Frank Cho - Early Life

Early Life

The second of three children, Cho was born near Seoul, Korea in 1971, but moved to the United States at the age of six, along with his brothers, Rino and Austin, and their parents, Kyu Hyuk Cho and Bok Hee Cho, who were in search of better economic opportunities. Cho was raised in Beltsville, Maryland.

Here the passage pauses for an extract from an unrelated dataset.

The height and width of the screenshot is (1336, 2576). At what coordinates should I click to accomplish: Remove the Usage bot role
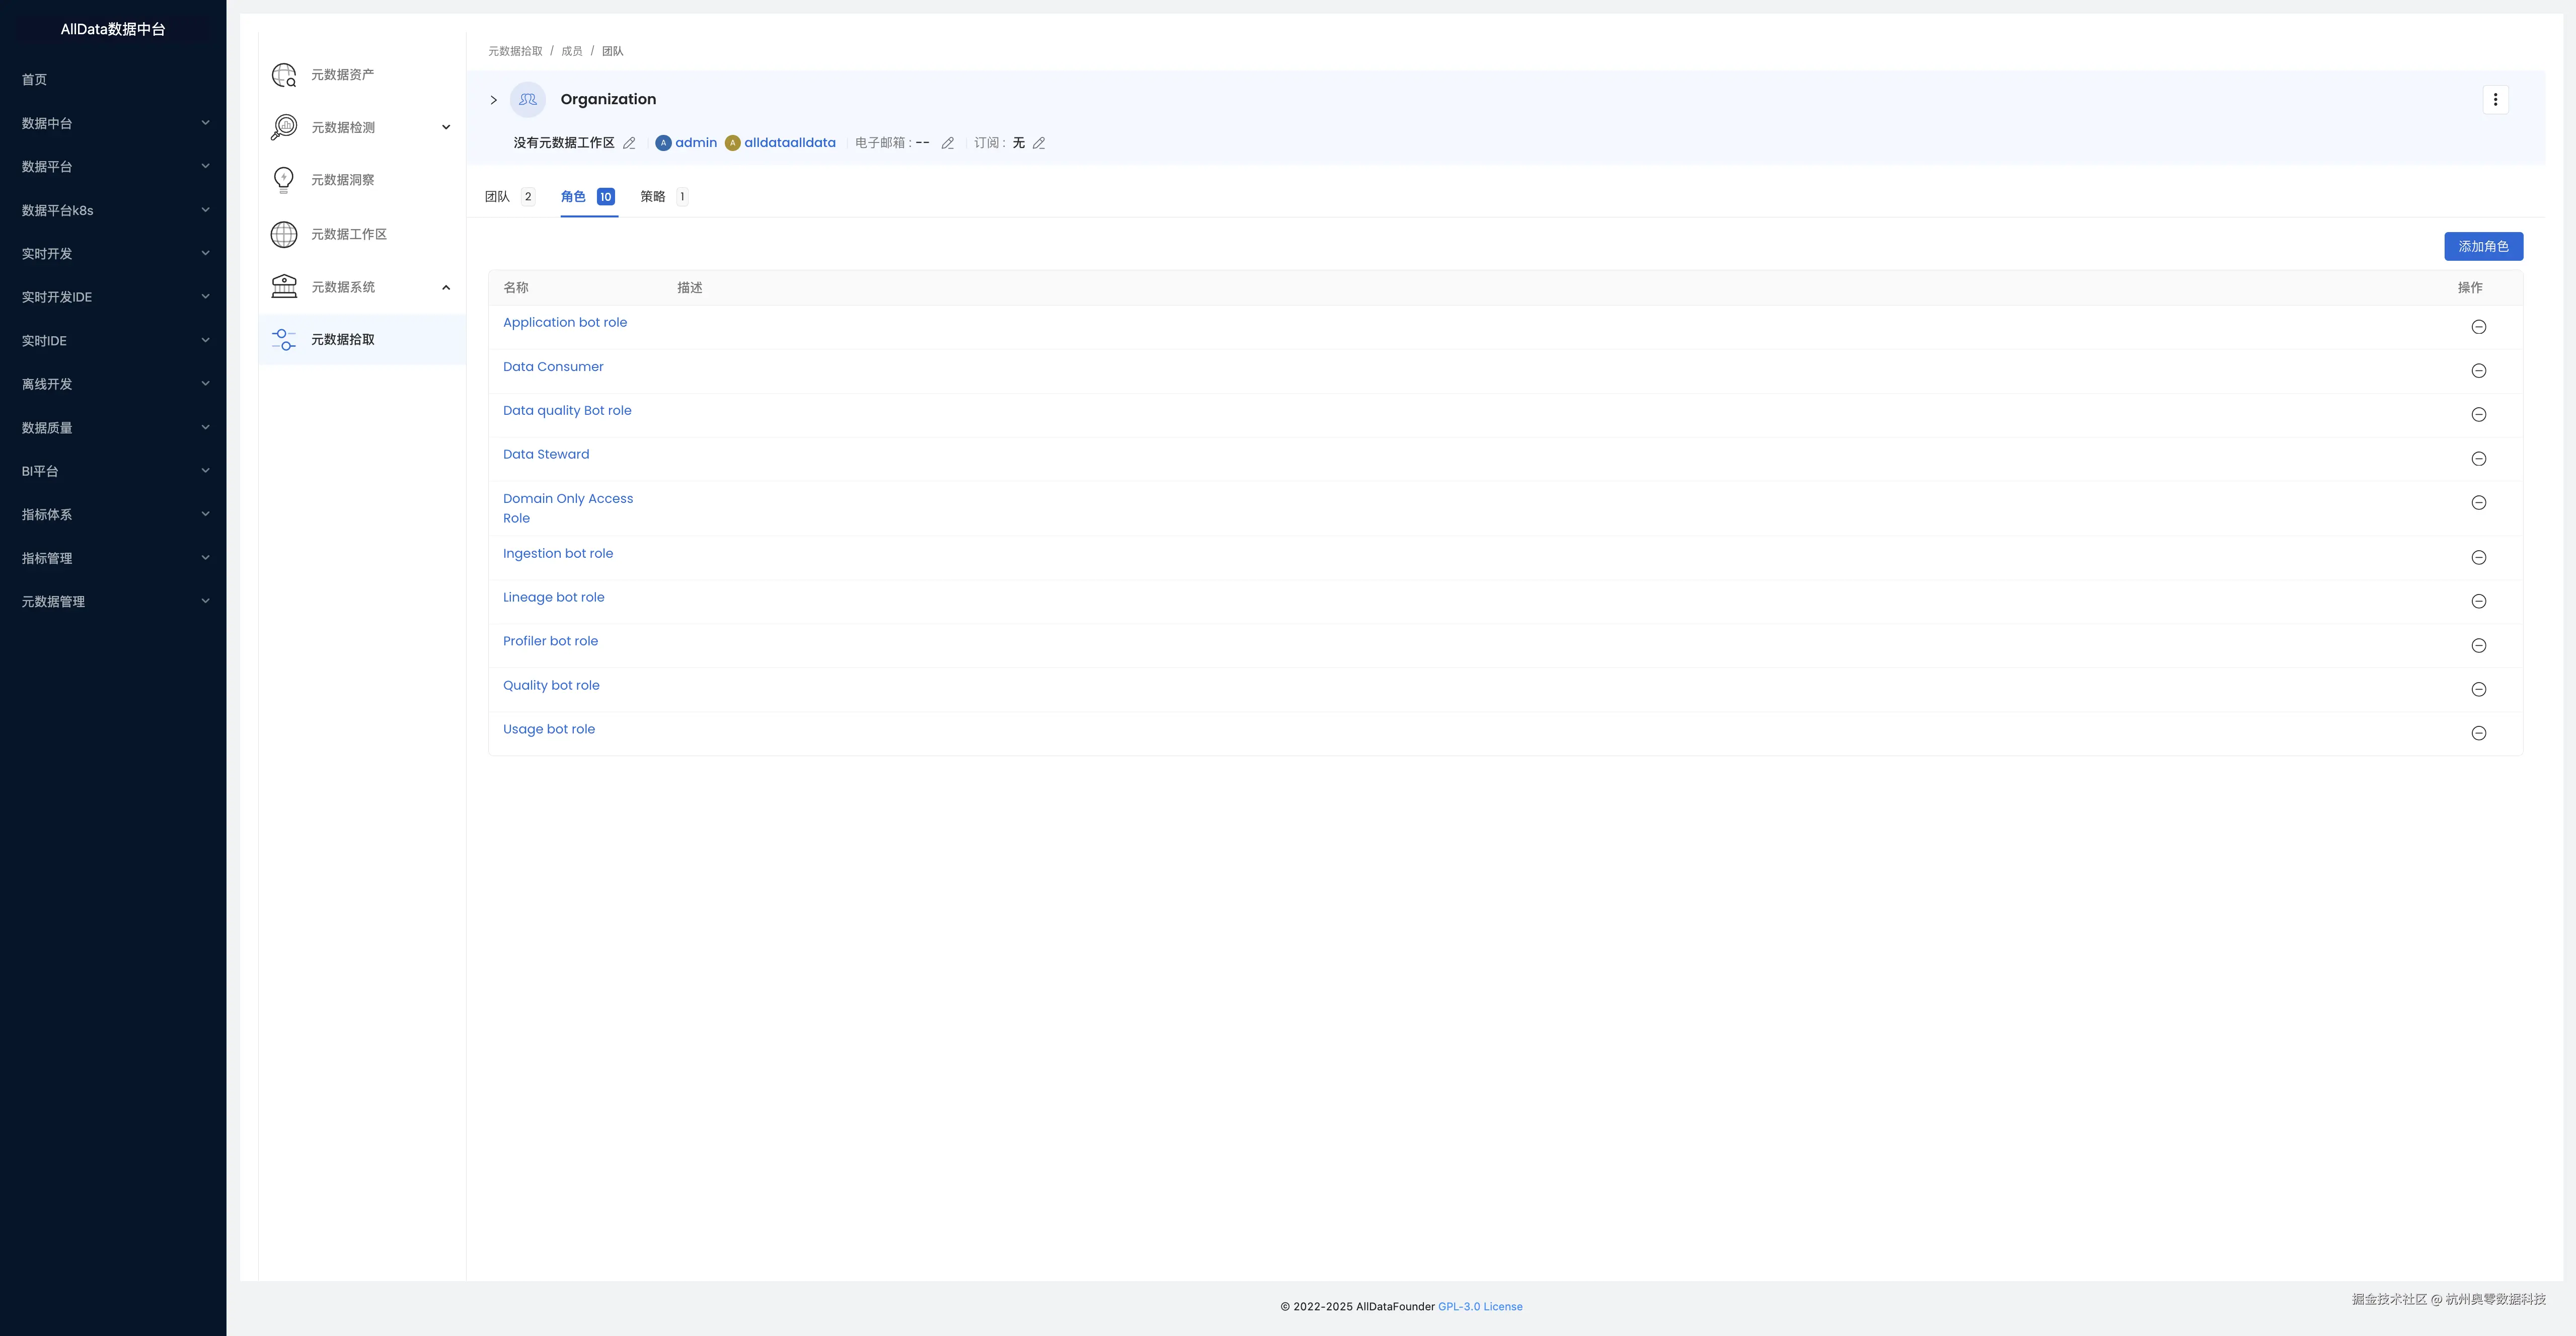(2478, 733)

His parents had college degrees, but because they did not speak English well, they took whatever jobs they could to support the family, with his mother working in a shoe factory, and his father as a carpenter during the day and a janitor at a Greyhound Bus station at night. Because money was scarce, Cho, who describes his latchkey childhood as "rough", was relegated to finding his own extracurricular entertainment. When Cho was ten, his older brother, Rino, brought some comic books home, and Cho started copying the art. When his friend, David Gill, saw that Cho was able to reproduce the artwork without tracing them, he urged Cho to illustrate comics for a living. From that point on, with the exception of some basic art classes, Cho refined his abilities by himself without any formal training, finding influence in Depression-era comics as Prince Valiant and Li'l Abner, and in the work of artists such as Norman Rockwell, N.C. Wyeth, Andrew Loomis, Al Williamson and Frank Frazetta.

After graduating from High Point High School in 1990, he attended Prince George's Community College and was offered a scholarship to attend the Maryland Institute College of Art in Baltimore, which he declined because he disliked the school's academic focus. As Cho's parents were not particularly supportive of Cho's interest in art, he placated them by transferring to the University of Maryland School of Nursing, which he says was his parents' idea. Cho would ultimately graduate with a B.S. in Nursing in 1996.